WHAT IS ASKED:
1) Duplicate the passage on the Chicago Arts District exactly, beginning at the words "Just a few blocks" and stopping after the words "of Mexican Art.".
2) Pick up the passage on Pilsen's Chicago Arts District where it stops, and continue it from its final sentence.

Just a few blocks south of the loop, the neighborhood of Pilsen is home to the Chicago Arts District, a few blocks where you can find everything from the loft studios of up-and-coming local artists to the National Museum of Mexican Art.

While many of these art galleries are open daily, the best time to visit is on the 2nd Friday of every month. That’s when about 30 of these galleries open their doors for special exhibitions where you can meet the artists, enjoy free wine and cheese, groove to local DJs, and even bid on some of the artwork. From 6pm to 10pm, the area comes alive as people of all ages, from students at the local University of Illinois at Chicago to elderly art aficionados, mix and mingle and hop from gallery to gallery.

Stored lines
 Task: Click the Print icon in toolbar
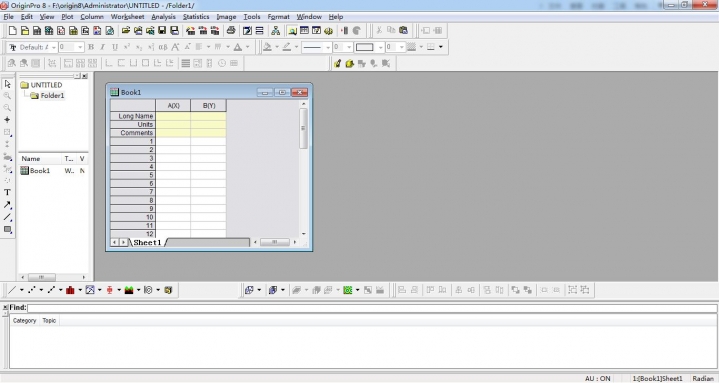pos(231,31)
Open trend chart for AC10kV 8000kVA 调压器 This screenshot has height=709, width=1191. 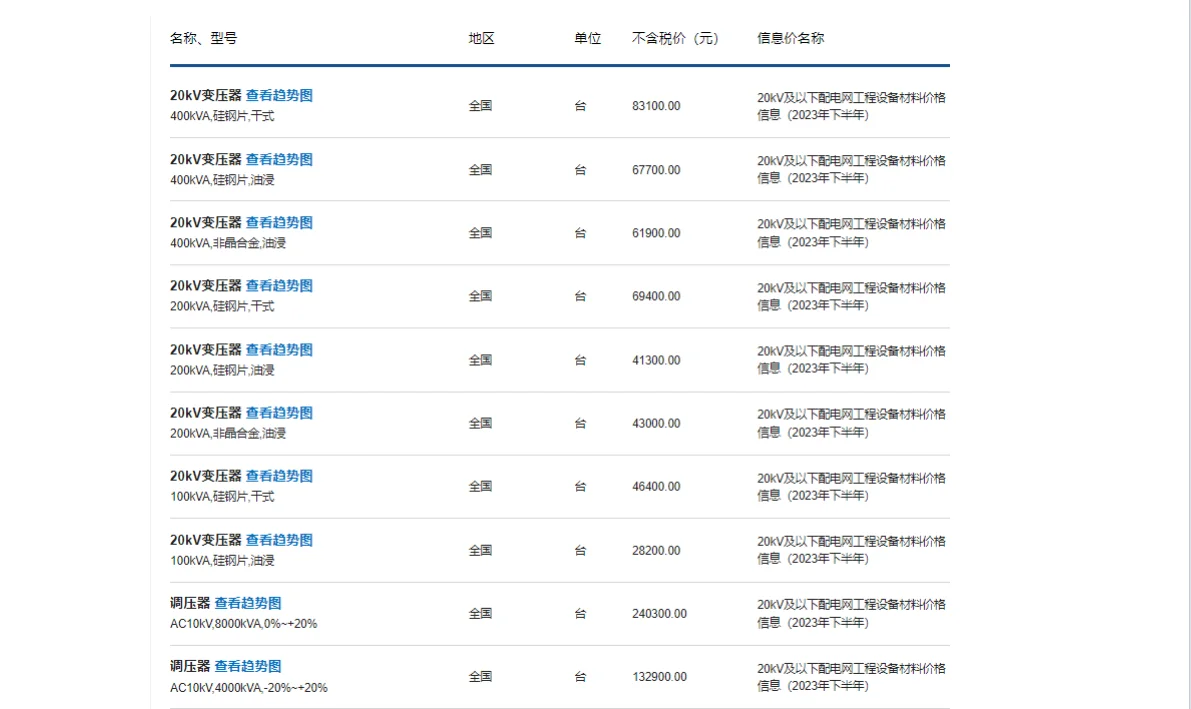pyautogui.click(x=249, y=602)
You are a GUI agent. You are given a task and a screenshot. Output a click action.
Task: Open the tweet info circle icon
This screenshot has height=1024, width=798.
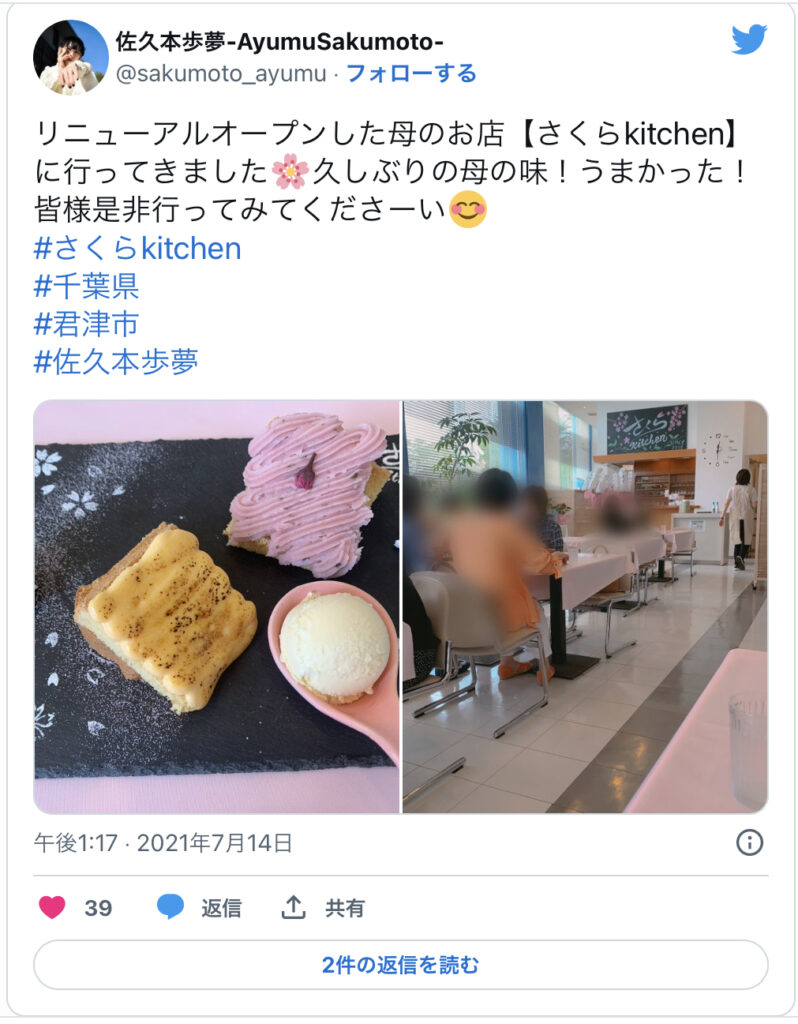pyautogui.click(x=749, y=842)
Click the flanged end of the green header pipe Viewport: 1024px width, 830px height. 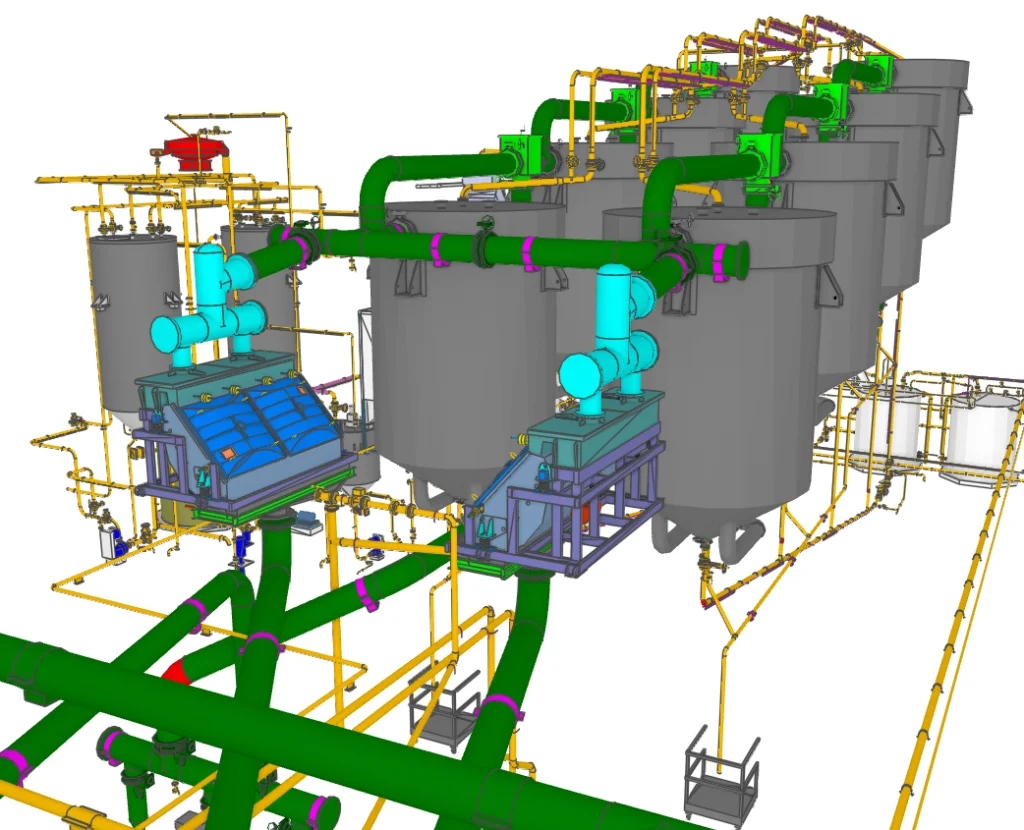pyautogui.click(x=742, y=260)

RESPONSES PER TASK:
1)
Just a few blocks south of the loop, the neighborhood of Pilsen is home to the Chicago Arts District, a few blocks where you can find everything from the loft studios of up-and-coming local artists to the National Museum of Mexican Art.

2)
If you’re walking from the Loop (which takes about 20 minutes), head down Halsted and plan for a stop at Lush Wine and Spirits. This boutique wine shop offers free tastings, wines by the glass, and a small selection of specialty beers. Stop for a drink, or grab some wine or beer to take to a local BYOB restaurant.  From there, continue down Halsted, just past 18th Street, to the area welcome center at 1821 S. Halsted.  Pick up a map of the participating galleries, and you’ll be on your way. You can follow the map, or just wander along Halsted and let the crowds guide you.